TEMPO.CO, Jakarta - Indonesia Corruption Watch (ICW) mewanti-wanti aparat penegak hukum untuk pasang mata dalam pelaksanaan pilkada serentak 2024. Musababnya, anggaran yang digelontorkan mencapai Rp 41 triliun. Apalagi pada medio 2023 marak terjadi korupsi dana hibah pilkada. "Negara berpotensi merugi hingga miliaran rupiah dan integritas pilkada tercoreng," kata peneliti ICW Egi Primayogha dalam keterangan tertulis, Rabu, 31 Juli 2024. "Perlu ada pengawasan yang ketat."
Berdasarkan pemantauan ICW, kasus korupsi yang berkaitan dengan pemilu pada 2023 terdapat 17 kasus. Dari kasus-kasus tersebut sebanyak 11 di antaranya berhubungan dengan korupsi dana hibah pilkada, dengan nilai kerugian negara mencapai Rp 38,2 miliar. "Pengawasan ketat terhadap anggaran pilkada mutlak untuk dilakukan lantaran pilkada serentak 2024 akan menghabiskan biaya yang tidak sedikit," kata Egi.
Egi mengatakan, tak kurang sekitar Rp 41 triliun anggaran publik akan digelontorkan untuk memilih pemimpin baru di 541 daerah di seluruh Indonesia. Jumlah tersebut naik hampir dua kali lipat dari biaya pilkada sebelumnya yang menghabiskan biaya sebesar Rp 20,4 triliun pada 2020, Rp 15,15 triliun pada 2018, dan Rp 5,9 triliun pada 2017.
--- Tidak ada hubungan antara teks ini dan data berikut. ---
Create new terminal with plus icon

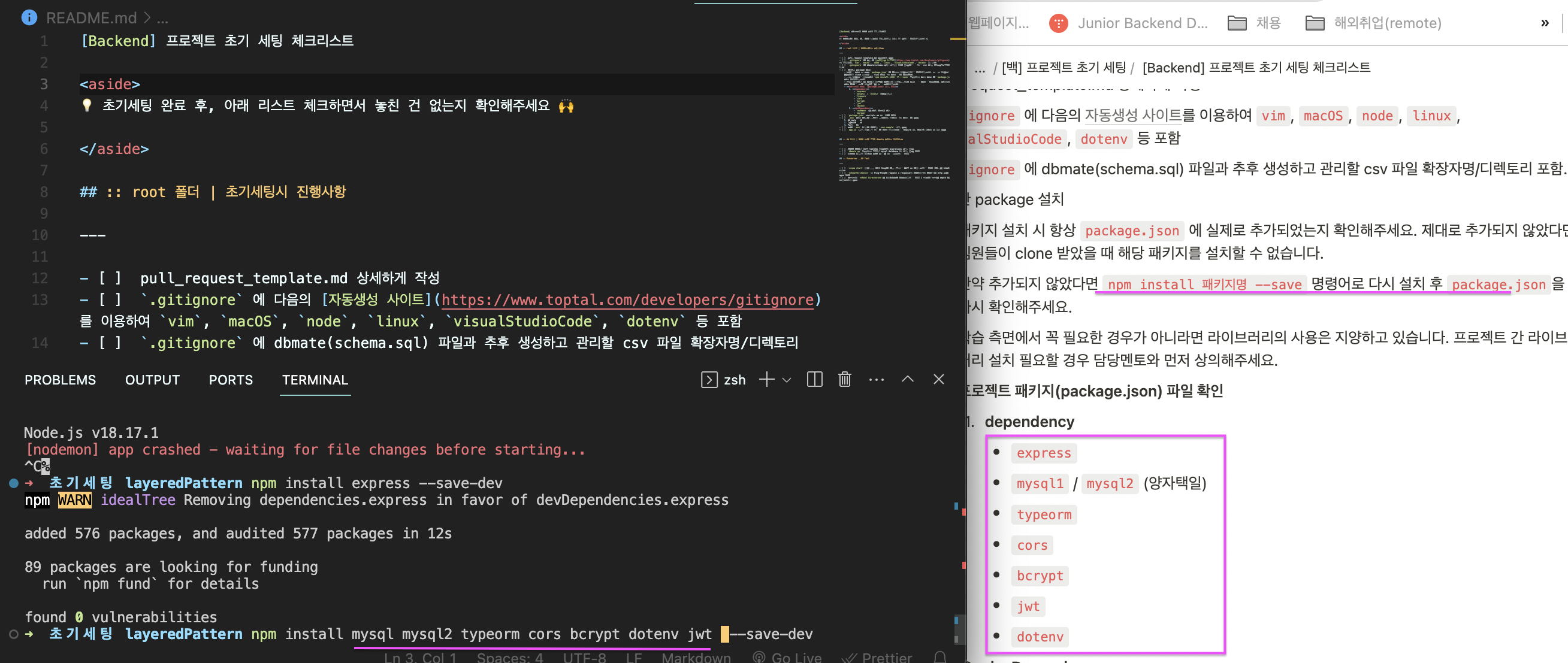(766, 380)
Adapun dana hibah pilkada dialokasikan melalui APBD masing-masing daerah. Sesuai ketentuan Pasal 166 ayat (1) Undang-Undang Nomor 10 Tahun 2016, dinyatakan bahwa pendanaan kegiatan pilkada dibebankan kepada APBD dan dapat didukung oleh APBN. Pendanaan yang berasal dari APBD dituangkan dalam Naskah Perjanjian Hibah Daerah (NPHD) dengan alokasi pendanaan pilkada masing daerah berasal dari tahun anggaran 2023 sebesar 40% dan tahun anggaran 2024 sebesar 60%.
Dilansir dari publikasi Kementerian Pendayagunaan Aparatur Negara dan Reformasi Birokrasi, kata Egi, realisasi NPHD antara Pemda dengan KPUD sudah mencapai 76.9% yaitu senilai total Rp 22,11 triliun dari 541 daerah. Realisasi dana hibah untuk Bawaslu Daerah senilai Rp 6,31 triliun, dan realisasi dana hibah dari pemda untuk TNI sudah disalurkan sebesar Rp 567,43 miliar, dan untuk Polri disalurkan sebesar Rp 1,71 triliun. "Hingga pertengahan Juli 2024, proses realisasi NPHD masih terus berjalan," kata Egi.
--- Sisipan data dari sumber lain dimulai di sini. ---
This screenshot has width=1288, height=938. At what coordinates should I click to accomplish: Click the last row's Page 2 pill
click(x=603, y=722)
Menurut Egi, anggaran publik dalam jumlah sangat besar, selalu rawan untuk disalahgunakan. "Tak lupa bahwa kasus korupsi anggaran publik seringkali melibatkan banyak aktor. Kerentanan ini patut disikapi serius," katanya.
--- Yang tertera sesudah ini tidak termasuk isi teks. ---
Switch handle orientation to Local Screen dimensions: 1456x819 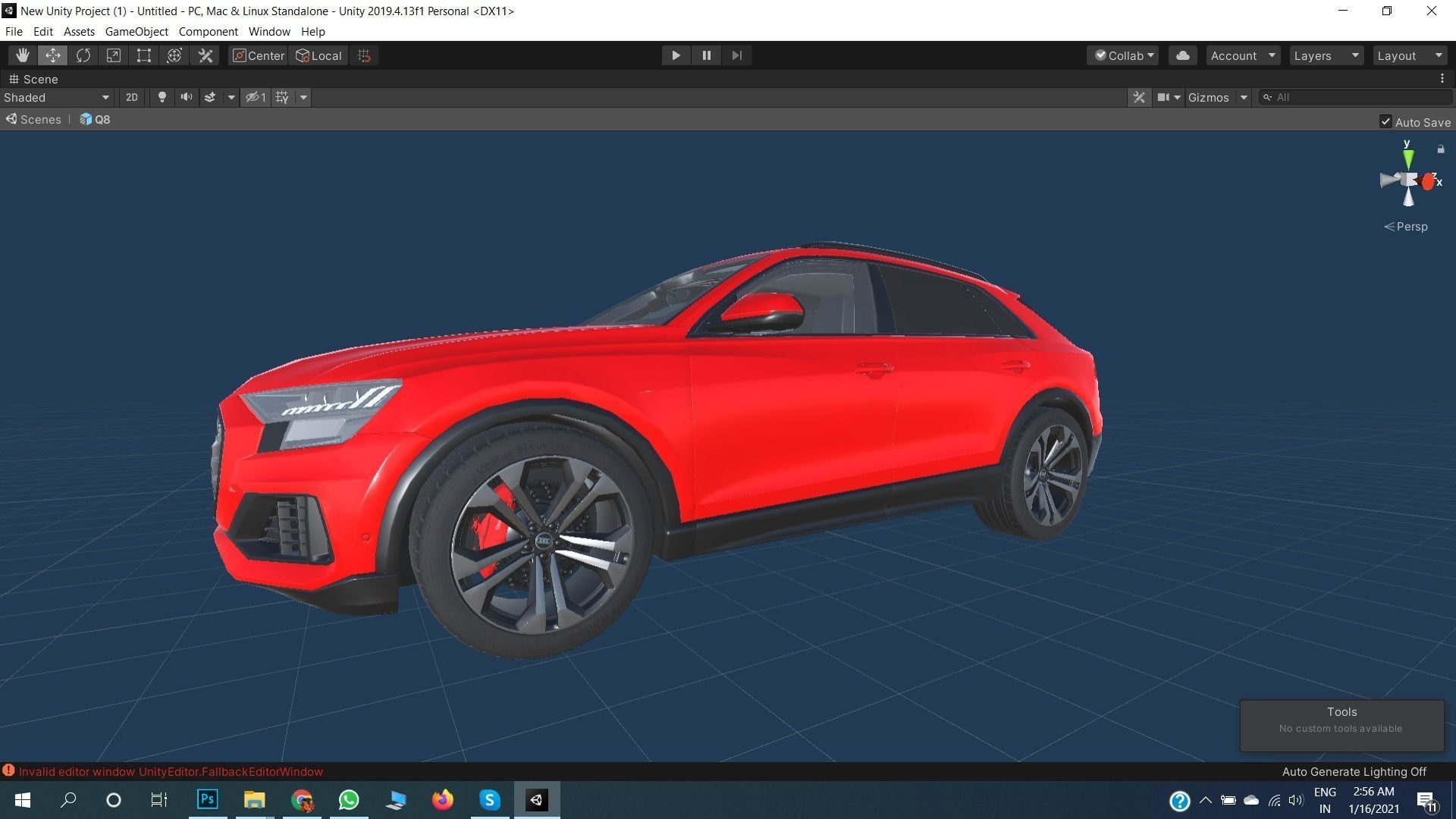tap(318, 55)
Oleh karena itu, penting untuk mendorong komitmen dan integritas seluruh pihak yang terlibat dalam penyelenggaraan pilkada termasuk pemerintah daerah, KPU dan Bawaslu di daerah. Selain itu, peran pengawasan dan dorongan transparansi anggaran Pilkada perlu dilakukan oleh aparat penegak hukum, Aparat Pengawasan Intern Pemerintah (APIP), dan publik luas.